Adzhubei Alexei A, Laerdahl Jon K, Vlasova Anna V
Norwegian School of Veterinary Science, BasAM-Genetics, PO Box 8146 Dep, NO-0033 Oslo, Norway.
BMC Bioinformatics. 2006 Jan 17;7:22. doi: 10.1186/1471-2105-7-22.
Trace or chromatogram files (raw data) are produced by automatic nucleic acid sequencing equipment or sequencers. Each file contains information which can be interpreted by specialised software to reveal the sequence (base calling). This is done by the sequencer proprietary software or publicly available programs. Depending on the size of a sequencing project the number of trace files can vary from just a few to thousands of files. Sequencing quality assessment on various criteria is important at the stage preceding clustering and contig assembly. Two major publicly available packages--Phred and Staden are used by preAssemble to perform sequence quality processing.
The preAssemble pre-assembly sequence processing pipeline has been developed for small to large scale automatic processing of DNA sequencer chromatogram (trace) data. The Staden Package Pregap4 module and base-calling program Phred are utilized in the pipeline, which produces detailed and self-explanatory output that can be displayed with a web browser. preAssemble can be used successfully with very little previous experience, however options for parameter tuning are provided for advanced users. preAssemble runs under UNIX and LINUX operating systems. It is available for downloading and will run as stand-alone software. It can also be accessed on the Norwegian Salmon Genome Project web site where preAssemble jobs can be run on the project server.
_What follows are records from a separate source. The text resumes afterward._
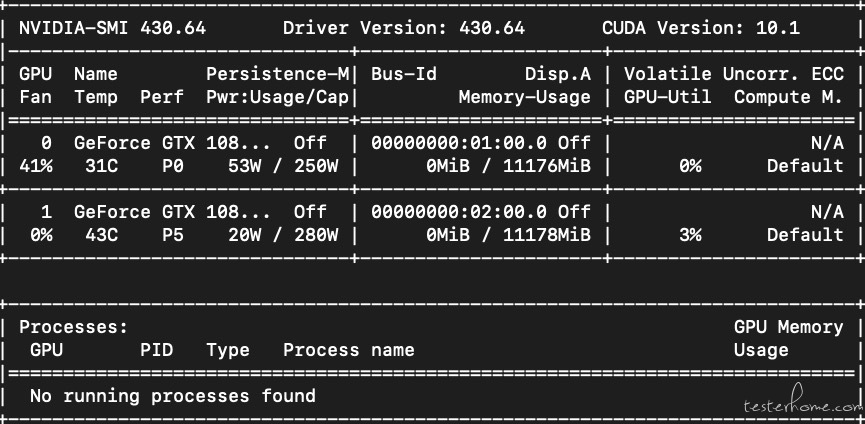Click the Persistence-M column header
The width and height of the screenshot is (865, 424).
(x=277, y=74)
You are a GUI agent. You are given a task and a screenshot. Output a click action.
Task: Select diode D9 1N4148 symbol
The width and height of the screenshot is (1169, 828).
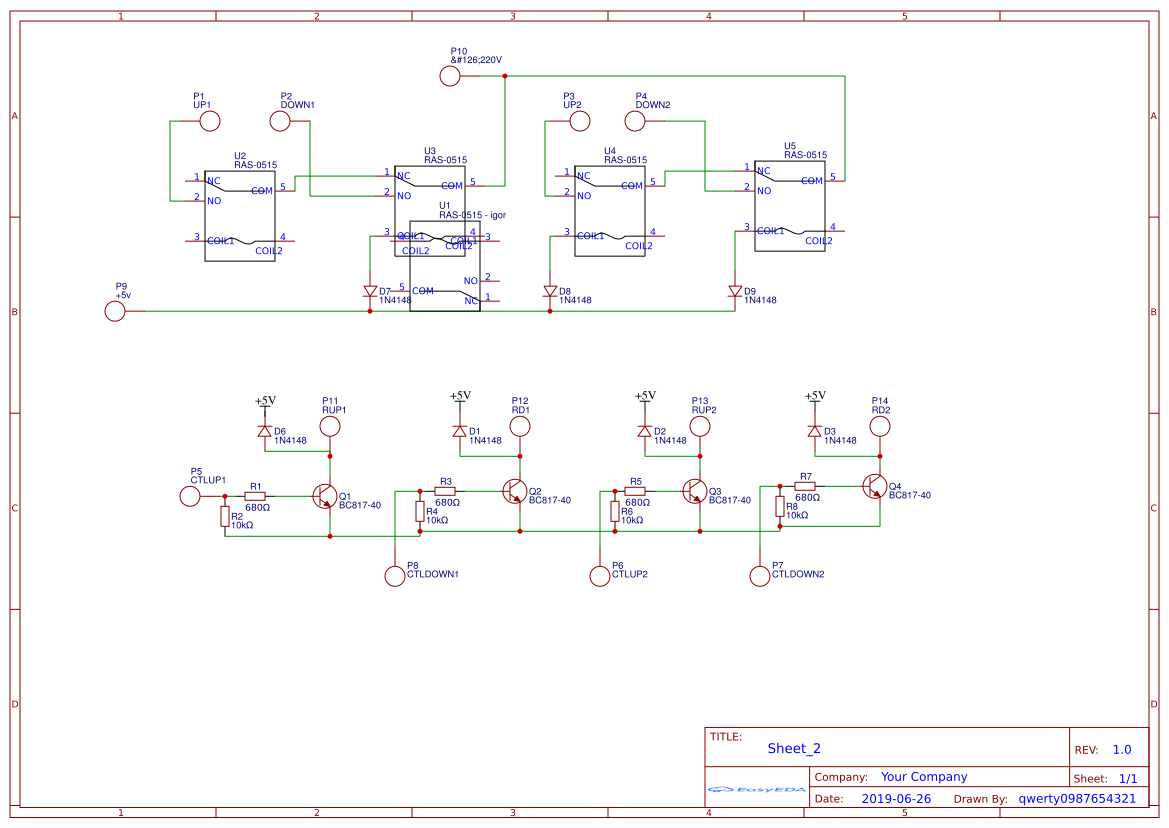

preAssemble is a tool allowing to perform quality assessment of sequences generated by automatic sequencing equipment. preAssemble is flexible since both interactive jobs on the preAssemble server and the stand alone downloadable version are available. Virtually no previous experience is necessary to run a default preAssemble job, on the other hand options for parameter tuning are provided. Consequently preAssemble can be used as efficiently for just several trace files as for large scale sequence processing.
痕量或色谱图文件(原始数据)由自动核酸测序设备或测序仪生成。每个文件都包含可由专门软件解释以揭示序列(碱基识别)的信息。这由测序仪的专有软件或公开可用的程序完成。根据测序项目的规模,痕量文件的数量可能从几个到数千个不等。在聚类和重叠群组装之前的阶段,根据各种标准进行测序质量评估很重要。预组装程序使用两个主要的公开可用软件包——Phred和Staden来进行序列质量处理。
已开发出预组装预装配序列处理流程,用于对DNA测序仪色谱图(痕量)数据进行从小规模到大规模的自动处理。该流程利用了Staden软件包的Pregap4模块和碱基识别程序Phred,生成的详细且自解释的输出可通过网络浏览器显示。几乎无需任何经验即可成功使用预组装程序,不过也为高级用户提供了参数调整选项。预组装程序在UNIX和LINUX操作系统下运行。它可供下载并将作为独立软件运行。也可以在挪威鲑鱼基因组计划网站上访问,在该网站上可以在项目服务器上运行预组装任务。
预组装程序是一种可对自动测序设备生成的序列进行质量评估的工具。预组装程序很灵活,因为既可以使用预组装服务器上的交互式任务,也可以使用独立的可下载版本。运行默认的预组装任务几乎无需任何经验,另一方面也提供了参数调整选项。因此,预组装程序对于几个痕量文件和大规模序列处理都能同样高效地使用。